Step 5: Handle camera offsets correctly.
Keep all collision checks in world space. The camera offset should only apply at draw time:
def draw(self, surface, camera_offset):
for sprite in self.sprites():
draw_rect = sprite.rect.move(-camera_offset.x, -camera_offset.y)
surface.blit(sprite.image, draw_rect)
# Collision still works in world space with original rects
hits = pygame.sprite.spritecollide(player, enemies, False)
Debugging Tip: Draw the Collision Rect
When in doubt, draw the sprite's rect in bright red so you can see exactly where Pygame thinks the sprite is. If the red box is not where the sprite visually appears, you have found your bug:
if DEBUG_DRAW_RECTS:
for sprite in all_sprites:
pygame.draw.rect(screen, (255, 0, 0), sprite.rect, 1)

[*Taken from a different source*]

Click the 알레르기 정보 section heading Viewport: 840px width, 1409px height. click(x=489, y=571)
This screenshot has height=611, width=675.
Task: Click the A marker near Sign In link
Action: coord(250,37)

"The first three hours of every Pygame project are 'why is collision broken?' Answer: you updated self.x and forgot to update self.rect. Move on."
Related Issues
For more Pygame-specific fixes see Pygame music not looping correctly, and for broader performance tuning read Pygame performance tips for indie developers.
sprite.rect is the source of truth. Everything else is decoration.